ECE2020 Audio ePoster Presentations Reproductive and Developmental Endocrinology (79 abstracts)
1Fondazione IRCCS Ca’ Granda Ospedale Maggiore Policlinico, Endocrinology Unit, Milan, Italy; 2University of Milan, Department of clinical sciences and community health, Milan, Italy; 3IRCCS Istituto Auxologico Italiano, Department of Endocrine and metabolic disases and Lab of endocrine and metabolic research, Milan, Italy; 4Endocrinology, Diabetology and Metabolism Unit, Department of Internal Medicine, A. O. Santa Croce e Carle - Ospedale S. Croce, Cuneo, Italy, Italy
Introduction: Klinefelter syndrome (KS) is generally characterized by late adolescence/young adulthood onset of primary hypergonadotropic hypogonadism. Fourteen cases have been previously reported on apparently unexplained isolated hypogonadotropic hypogonadism (IHH) in KS. Gonadotropins defect was variably associated with anosmia or other pituitary hormones deficiencies, but no cause could be clearly identified to explain the central defect. We describe the clinical and genetic features of two additional cases followed up at two clinics in Northern Italy.
Case 1: A 60-year-old Caucasian man was referred for genital infantilism and smell defect, for which he had never sought medical attention before. He had a family history of infertility and anosmia; his parents were unrelated. His past medical history included recurrent respiratory infections resulting in restrictive ventilatory defect. The patient reported he had not gone through puberty during adolescence, and eunuchoid body proportions and infantile penis were observed at physical examination. Scrotal ultrasound revealed testes hypotrophy (volume <1 ml). Cytogenetic analysis documented 47,XXY karyotype. Nevertheless, IHH was found on hormonal assessment (total testosterone 1.0 nmol/l, LH 0.1 mIU/ml, FSH 0.1 mIU/ml), while other pituitary hormones were normal.

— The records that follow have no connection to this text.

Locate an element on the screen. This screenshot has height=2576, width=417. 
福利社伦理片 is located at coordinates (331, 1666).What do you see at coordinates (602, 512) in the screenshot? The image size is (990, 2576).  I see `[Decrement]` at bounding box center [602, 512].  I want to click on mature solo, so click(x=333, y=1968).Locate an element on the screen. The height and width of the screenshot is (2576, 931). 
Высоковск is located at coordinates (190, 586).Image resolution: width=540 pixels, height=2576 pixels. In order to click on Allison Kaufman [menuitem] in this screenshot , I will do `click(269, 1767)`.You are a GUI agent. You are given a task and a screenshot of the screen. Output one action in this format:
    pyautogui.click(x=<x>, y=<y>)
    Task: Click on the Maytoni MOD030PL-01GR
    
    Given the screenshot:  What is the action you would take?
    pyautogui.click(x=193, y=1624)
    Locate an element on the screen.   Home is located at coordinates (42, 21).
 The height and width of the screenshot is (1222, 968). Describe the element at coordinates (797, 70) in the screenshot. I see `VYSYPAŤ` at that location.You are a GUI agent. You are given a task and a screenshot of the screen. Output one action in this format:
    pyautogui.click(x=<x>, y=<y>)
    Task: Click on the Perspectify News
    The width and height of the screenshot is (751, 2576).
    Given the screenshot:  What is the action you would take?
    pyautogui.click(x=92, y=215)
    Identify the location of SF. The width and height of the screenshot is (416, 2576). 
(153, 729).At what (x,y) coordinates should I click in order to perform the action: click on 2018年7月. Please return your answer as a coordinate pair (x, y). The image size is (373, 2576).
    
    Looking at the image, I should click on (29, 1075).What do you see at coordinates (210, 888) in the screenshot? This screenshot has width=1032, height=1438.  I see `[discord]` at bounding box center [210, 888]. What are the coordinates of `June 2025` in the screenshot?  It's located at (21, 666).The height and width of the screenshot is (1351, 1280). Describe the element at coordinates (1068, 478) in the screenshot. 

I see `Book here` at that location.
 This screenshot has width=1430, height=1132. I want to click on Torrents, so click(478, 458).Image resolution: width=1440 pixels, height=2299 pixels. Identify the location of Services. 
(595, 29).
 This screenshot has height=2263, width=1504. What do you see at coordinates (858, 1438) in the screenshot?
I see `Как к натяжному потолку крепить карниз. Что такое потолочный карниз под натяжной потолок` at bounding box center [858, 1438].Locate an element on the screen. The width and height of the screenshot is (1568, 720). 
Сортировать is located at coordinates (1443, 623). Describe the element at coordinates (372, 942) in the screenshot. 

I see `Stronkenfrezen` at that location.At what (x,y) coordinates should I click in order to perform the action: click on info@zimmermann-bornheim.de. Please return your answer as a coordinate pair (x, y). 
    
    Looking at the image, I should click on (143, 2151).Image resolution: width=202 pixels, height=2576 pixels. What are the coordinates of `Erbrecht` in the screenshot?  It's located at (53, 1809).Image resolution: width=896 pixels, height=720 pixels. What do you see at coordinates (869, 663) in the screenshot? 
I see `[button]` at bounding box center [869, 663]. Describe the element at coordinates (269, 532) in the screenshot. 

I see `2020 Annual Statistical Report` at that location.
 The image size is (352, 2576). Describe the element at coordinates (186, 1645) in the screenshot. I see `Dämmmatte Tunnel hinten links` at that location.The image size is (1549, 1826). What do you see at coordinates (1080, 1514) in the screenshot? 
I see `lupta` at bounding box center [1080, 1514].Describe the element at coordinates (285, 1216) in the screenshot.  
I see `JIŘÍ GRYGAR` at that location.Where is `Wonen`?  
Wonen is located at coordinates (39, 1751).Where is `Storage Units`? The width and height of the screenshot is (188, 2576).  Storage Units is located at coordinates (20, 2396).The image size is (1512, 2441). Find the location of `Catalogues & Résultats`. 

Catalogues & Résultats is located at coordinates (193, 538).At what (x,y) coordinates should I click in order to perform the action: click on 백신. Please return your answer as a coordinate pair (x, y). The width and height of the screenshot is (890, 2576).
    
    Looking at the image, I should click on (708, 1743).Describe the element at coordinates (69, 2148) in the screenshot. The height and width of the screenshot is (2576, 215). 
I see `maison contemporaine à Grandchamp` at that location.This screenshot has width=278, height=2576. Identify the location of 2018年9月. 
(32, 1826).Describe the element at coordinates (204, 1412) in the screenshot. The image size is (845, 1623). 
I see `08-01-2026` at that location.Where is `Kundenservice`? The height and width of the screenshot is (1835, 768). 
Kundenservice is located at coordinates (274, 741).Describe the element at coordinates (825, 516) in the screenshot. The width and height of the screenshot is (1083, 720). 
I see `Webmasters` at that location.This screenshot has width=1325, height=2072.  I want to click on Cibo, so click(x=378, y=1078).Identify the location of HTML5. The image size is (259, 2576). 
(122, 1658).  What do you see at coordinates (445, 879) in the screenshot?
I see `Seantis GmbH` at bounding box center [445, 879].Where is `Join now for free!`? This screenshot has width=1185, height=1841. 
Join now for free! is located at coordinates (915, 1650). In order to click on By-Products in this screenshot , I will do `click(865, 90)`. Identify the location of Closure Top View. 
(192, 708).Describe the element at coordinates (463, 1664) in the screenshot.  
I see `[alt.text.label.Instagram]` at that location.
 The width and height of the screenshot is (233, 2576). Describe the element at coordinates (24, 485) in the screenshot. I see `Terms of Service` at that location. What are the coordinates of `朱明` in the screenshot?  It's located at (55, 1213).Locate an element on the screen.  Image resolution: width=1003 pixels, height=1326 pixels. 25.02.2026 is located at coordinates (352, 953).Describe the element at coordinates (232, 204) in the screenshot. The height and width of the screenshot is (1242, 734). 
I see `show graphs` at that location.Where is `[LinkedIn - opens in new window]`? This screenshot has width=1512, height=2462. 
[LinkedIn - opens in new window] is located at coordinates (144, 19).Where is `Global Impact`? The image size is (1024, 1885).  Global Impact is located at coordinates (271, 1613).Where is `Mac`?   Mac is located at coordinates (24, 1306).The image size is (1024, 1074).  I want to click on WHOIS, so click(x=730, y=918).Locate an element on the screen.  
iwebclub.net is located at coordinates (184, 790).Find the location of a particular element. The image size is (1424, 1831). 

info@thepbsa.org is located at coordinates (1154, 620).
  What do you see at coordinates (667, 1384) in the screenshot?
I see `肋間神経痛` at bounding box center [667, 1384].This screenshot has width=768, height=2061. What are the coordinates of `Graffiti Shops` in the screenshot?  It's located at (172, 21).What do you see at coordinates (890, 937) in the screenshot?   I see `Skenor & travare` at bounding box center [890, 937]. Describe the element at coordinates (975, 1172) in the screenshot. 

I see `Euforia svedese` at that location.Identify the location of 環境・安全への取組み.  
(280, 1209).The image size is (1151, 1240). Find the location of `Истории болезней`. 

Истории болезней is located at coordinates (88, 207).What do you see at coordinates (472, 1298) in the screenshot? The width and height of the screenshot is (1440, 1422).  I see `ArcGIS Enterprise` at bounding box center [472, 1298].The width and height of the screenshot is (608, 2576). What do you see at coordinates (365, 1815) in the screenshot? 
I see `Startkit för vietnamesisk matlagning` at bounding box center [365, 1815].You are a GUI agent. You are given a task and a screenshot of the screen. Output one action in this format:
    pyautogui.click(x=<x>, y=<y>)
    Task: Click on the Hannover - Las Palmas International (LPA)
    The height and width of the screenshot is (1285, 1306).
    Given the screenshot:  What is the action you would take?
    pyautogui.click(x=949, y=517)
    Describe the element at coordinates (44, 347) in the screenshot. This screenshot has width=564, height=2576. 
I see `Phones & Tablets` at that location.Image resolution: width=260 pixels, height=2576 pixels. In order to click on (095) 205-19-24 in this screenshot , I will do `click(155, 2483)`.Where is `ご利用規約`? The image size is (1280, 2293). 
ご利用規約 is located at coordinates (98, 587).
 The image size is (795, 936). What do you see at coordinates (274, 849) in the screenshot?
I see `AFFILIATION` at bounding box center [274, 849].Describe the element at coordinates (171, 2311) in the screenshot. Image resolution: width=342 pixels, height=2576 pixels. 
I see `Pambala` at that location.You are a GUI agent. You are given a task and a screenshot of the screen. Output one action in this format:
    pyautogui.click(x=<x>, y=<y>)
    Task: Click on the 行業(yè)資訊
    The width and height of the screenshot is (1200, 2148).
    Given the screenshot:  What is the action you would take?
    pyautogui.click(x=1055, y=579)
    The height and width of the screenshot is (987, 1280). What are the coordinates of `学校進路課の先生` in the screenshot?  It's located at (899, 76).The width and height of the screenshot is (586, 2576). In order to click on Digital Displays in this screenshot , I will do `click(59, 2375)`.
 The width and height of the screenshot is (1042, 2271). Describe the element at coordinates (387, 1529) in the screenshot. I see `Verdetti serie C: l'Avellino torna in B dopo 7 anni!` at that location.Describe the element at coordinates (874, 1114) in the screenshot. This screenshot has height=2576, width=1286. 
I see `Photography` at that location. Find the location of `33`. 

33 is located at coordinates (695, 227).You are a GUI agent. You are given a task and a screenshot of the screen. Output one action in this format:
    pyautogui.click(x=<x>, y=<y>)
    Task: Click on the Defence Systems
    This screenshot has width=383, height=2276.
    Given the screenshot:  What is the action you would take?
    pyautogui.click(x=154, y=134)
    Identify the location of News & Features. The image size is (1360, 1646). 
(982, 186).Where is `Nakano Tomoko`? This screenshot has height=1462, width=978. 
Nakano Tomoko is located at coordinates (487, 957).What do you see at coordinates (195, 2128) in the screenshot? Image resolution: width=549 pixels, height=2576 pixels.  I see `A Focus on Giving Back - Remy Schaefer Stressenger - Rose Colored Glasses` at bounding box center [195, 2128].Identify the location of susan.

Case 2: A Caucasian boy with prenatal diagnosis of mosaic KS (47,XXY)(46,XY) confirmed after birth,presented at 17 years of age with small and firm testes (right 6 ml, left 8 ml) and first grade obesity. As a child, he had suffered from dyslexia and incomplete pubertal development. At 20 years of age hormonal exams were obtained and unexpected results consistent with IHHwere found (total testosterone 3.7 nmol/l, LH 3.5 mIU/ml, FSH 2.3 mIU/ml), while other pituitary hormones were preserved. Smell identification test was normal and the patient had no family history of anosmia or infertility.
Diagnostic work-up: Iron overload was excluded in both patients. Sellar region was normal on magnetic resonance scans. Finally, genetic analysis performed by next generation sequencing of IHH associated genes was negative in both patients.
Conclusion: Unexplained central hypogonadism rarely occurs in KS. The mechanism by which the gonadotropin defect is determined in these patients is unknown; coexistence of KS and normosmic isolated hypogonadotropic hypogonadism or Kallmann syndrome could be possible; alternatively,chronic metabolic or systemic comorbidities may suppress the hypothalamus-pituitary-testis axis in some KS subjects resulting in central hypogonadism; finally, these patients may represent a rare variant of KS with more extensive endocrine involvement besides the testicular defect.